Vilnius’taki NATO zirvesi öncesinde İsveç’in ittifaka üyeliğini onaylayan ve Ukrayna’nın NATO’ya katılımını desteklediğini ilan eden Cumhurbaşkanı Recep Tayyip Erdoğan’ın hükümeti, içeride de işçi sınıfına yönelik sosyal saldırılarını yoğunlaştırıyor.

Önceki Cuma günü hükümet vergi ve harçlarda önemli artışlar açıkladı. Bu vergiler esas olarak dolaylı vergiler yoluyla nüfusun çalışan çoğunluğunu hedef alırken, zenginleri ve şirketleri çok az etkiliyor.

Erdoğan’ın Adalet ve Kalkınma Partisi (AKP) hükümetinin seçim sonrası uyguladığı ekonomi politikaları, mali sermayenin talep ettiği programın hızla hayata geçirildiğini gösteriyor.

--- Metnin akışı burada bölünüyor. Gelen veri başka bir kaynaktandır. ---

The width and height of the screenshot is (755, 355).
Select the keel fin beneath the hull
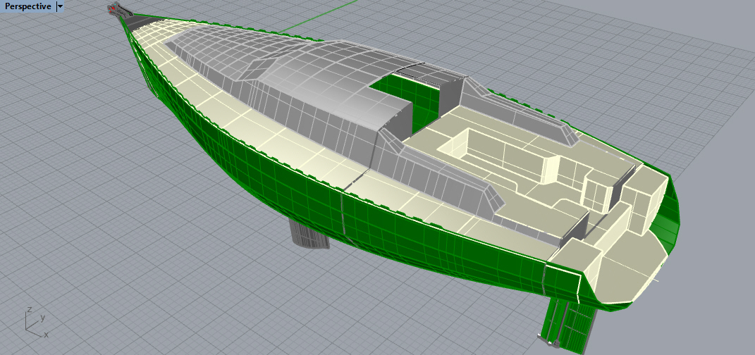(309, 235)
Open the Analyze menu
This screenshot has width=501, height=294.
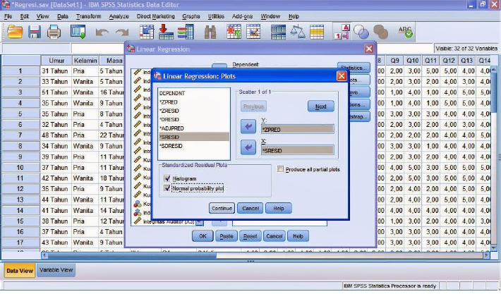(x=119, y=16)
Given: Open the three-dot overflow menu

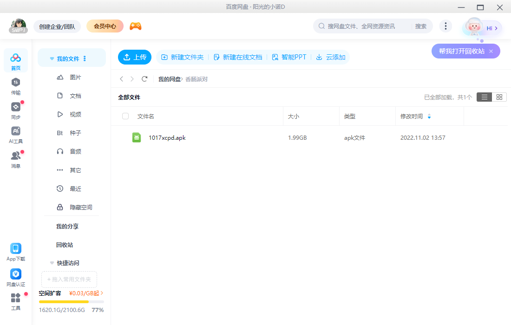Looking at the screenshot, I should coord(445,26).

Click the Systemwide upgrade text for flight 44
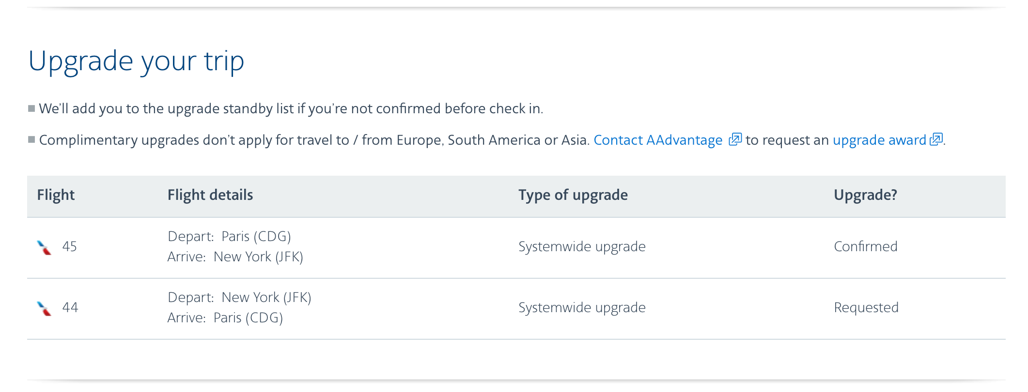pos(582,308)
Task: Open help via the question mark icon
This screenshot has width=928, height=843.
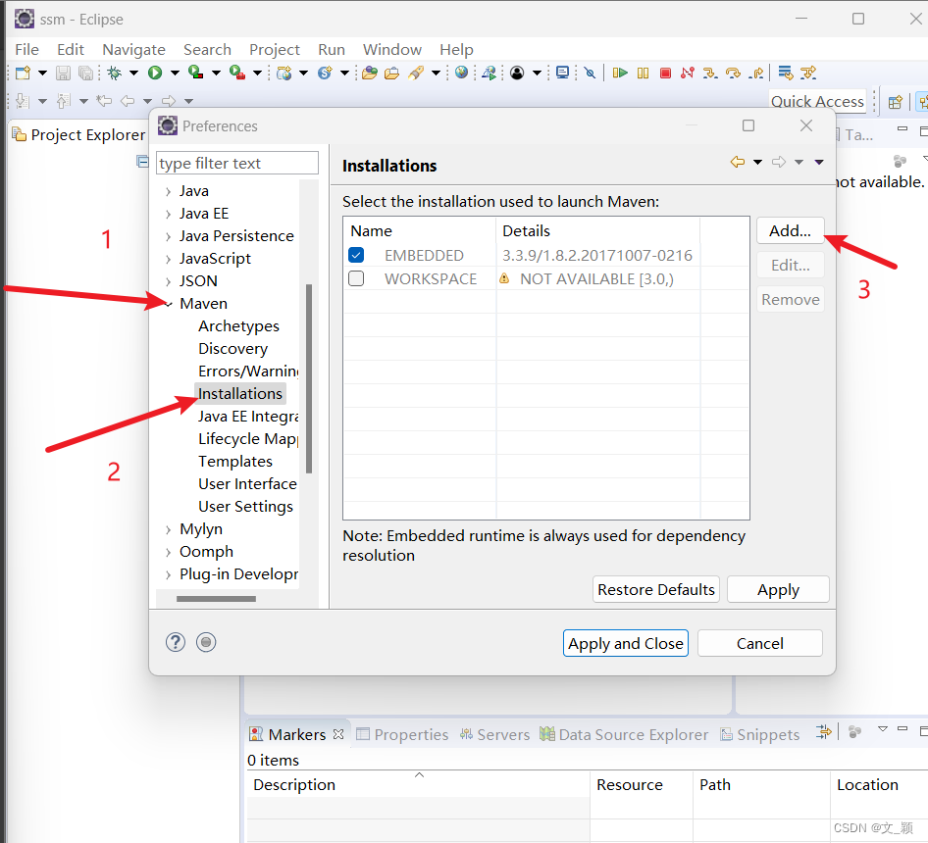Action: pos(175,642)
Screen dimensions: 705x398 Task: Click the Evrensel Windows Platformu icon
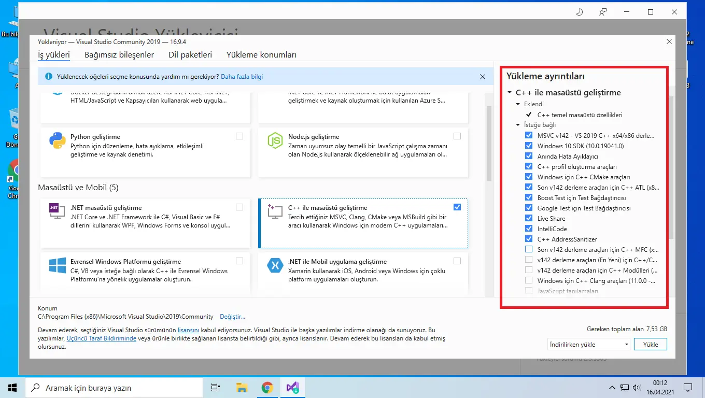click(57, 265)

Seçimlerden sonra Erdoğan uluslararası mali seçkinlerin tercih ettiği isimlerden oluşan bir ekonomi yönetimi ekibi kurmuştu. AKP’li eski bakan Mehmet Şimşek Hazine ve Maliye Bakanı olarak atanırken, ABD’li üst düzey bir finans yöneticisi olan Hafize Gaye Erkan da Merkez Bankası’nın başına getirildi.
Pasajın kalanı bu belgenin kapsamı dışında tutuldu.